Ketua Gabungan Pengusaha Kelapa Sawit Indonesi (Gapki) Aceh Sabri Basyah, yang dihubungi Senin (10/7), mengatakan, produksi CPO Provinsi Aceh jauh di bawah produksi nasional. ”Di tingkat nasional produktivitas mencapai 3,3 ton CP0 per hektar,” ujar Sabri. Tahun 2016, produksi CPO di Indonesia mencapai 34 juta ton.
Menurut Sabri, perkelapasawitan di Aceh kian tertinggal jauh dibandingkan daerah lain, seperti Riau, Sumatera Utara, dan Jambi. Selain karena luas tanam yang tidak bertambah, banyak tanaman milik rakyat yang tidak dirawat dengan baik.
Dari 400.000 hektar luas tanaman kelapa sawit di Aceh, separuhnya merupakan kebun rakyat dan separuhnya lagi milik perusahaan. Pada umumnya kebun rakyat tidak terkelola dengan baik sehingga produktivitas turun.
Untuk meningkatkan produktivitas, kata Sabri, diperlukan peremajaan tanaman. Apalagi, tanaman dengan usia di atas 25 tahun produktivitasnya rendah. Permasalahannya, biaya peremajaan relatif tinggi.
Selain itu, kata Sabri, untuk meningkatkan produksi, Aceh perlu memperluas area tanam. Lahan yang tidak terpakai dapat dimanfaatkan untuk menanami sawit. Namun, pengembangan sawit kerap dibenturkan dengan isu kerusakan lingkungan. ”Padahal, kami punya komitmen untuk menjaga kelestarian lingkungan,” kata Sabri.
Menurut Sabri, di samping itu, industri sawit di Aceh juga menghadapi kendala kampanye negatif yang digulirkan negara-negara maju. Kampanye negatif ini membawa isu lingkungan yang cenderung membatasi pelaku industri untuk mengembangkan perkebunan sawitnya.
Harga turun
Menyusul masuknya musim panen pada semester kedua tahun ini, harga tandan buah segar kelapa sawit di tingkat petani di sejumlah daerah di Aceh turun dari Rp 1.300 per kilogram menjadi Rp 900 per kilogram.
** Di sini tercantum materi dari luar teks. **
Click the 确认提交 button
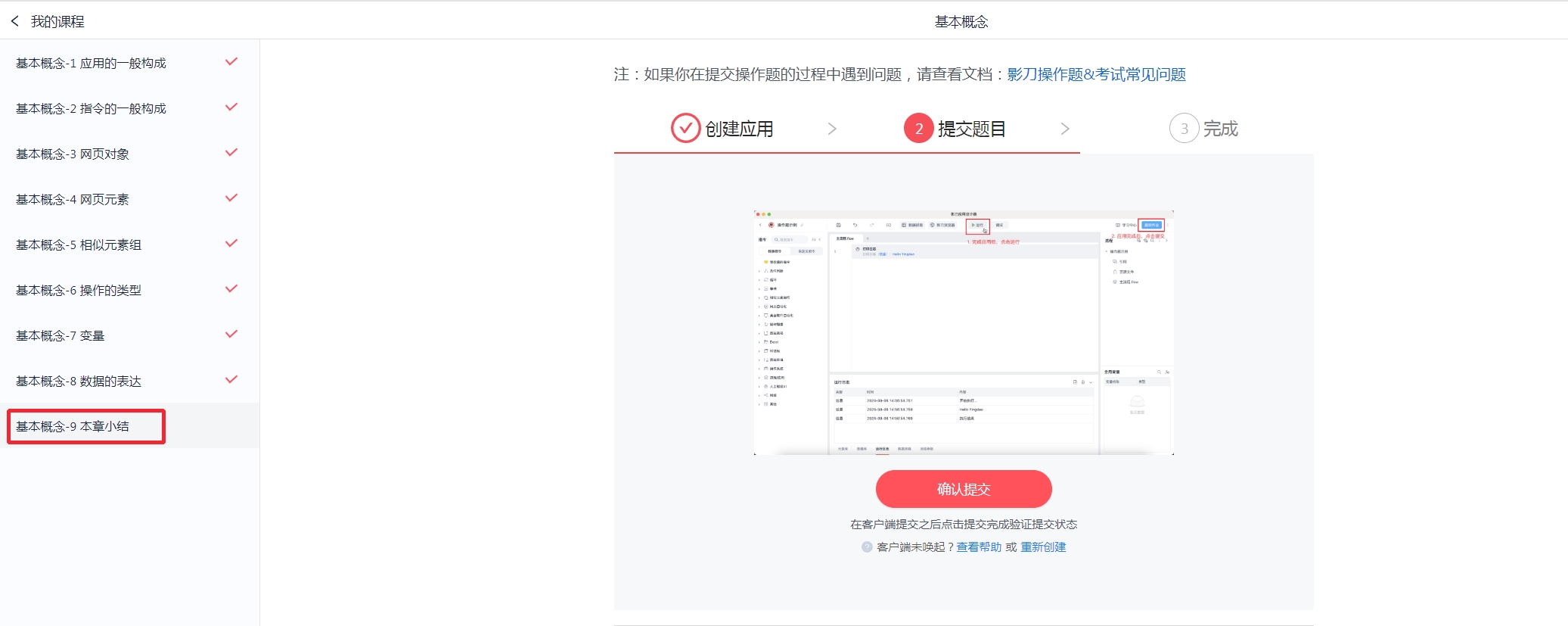Screen dimensions: 1568x626 964,489
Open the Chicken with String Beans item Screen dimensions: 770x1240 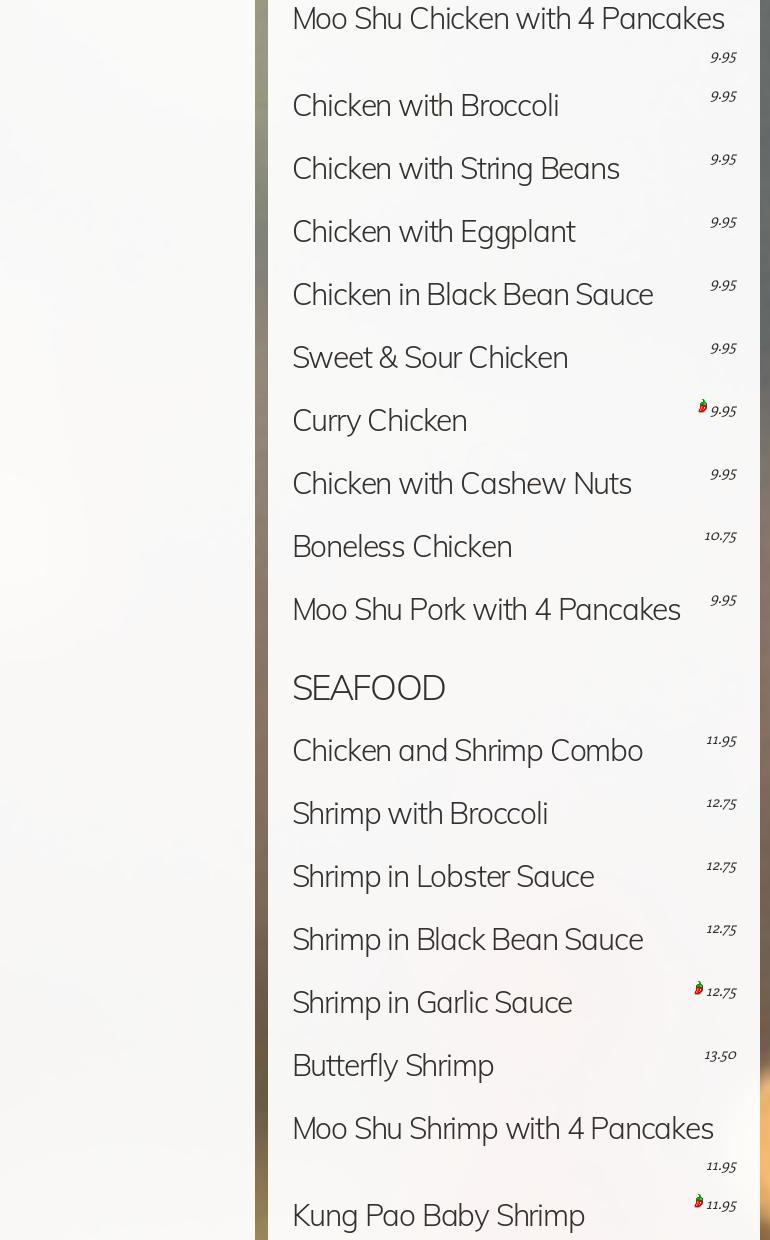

Penurunan harga saat musim panen merugikan petani.
Para petani di Aceh Selatan mengeluhkan terjadinya penurunan harga. Harga mulai turun setelah Lebaran. Petani berharap harga kembali stabil agar petani dapat menikmati hasil panen.
Alimuddin (45), petani sawit Desa Teupin Tinggi, Kecamatan Trumon, Aceh Selatan, mengatakan, meski harga turun, petani tetap menjual sawit karena tidak punya pilihan lain. Warga Trumon umumnya bergantung hidup pada hasil kebun sawit.
Sementara itu, Camat Trumon Timur, Aceh Selatan, Teuku Masrizal mengatakan, untuk menjaga harga jual tandan buah segar milik petani, pemerintah daerah telah membangun satu pabrik CPO dengan kapasitas 10 ton per jam. ”Agustus tahun ini akan beroperasi. Dengan adanya pabrik milik pemerintah, petani tidak perlu khawatir tidak akan terserap oleh pabrik swasta saat panen raya,” ujar Masrizal.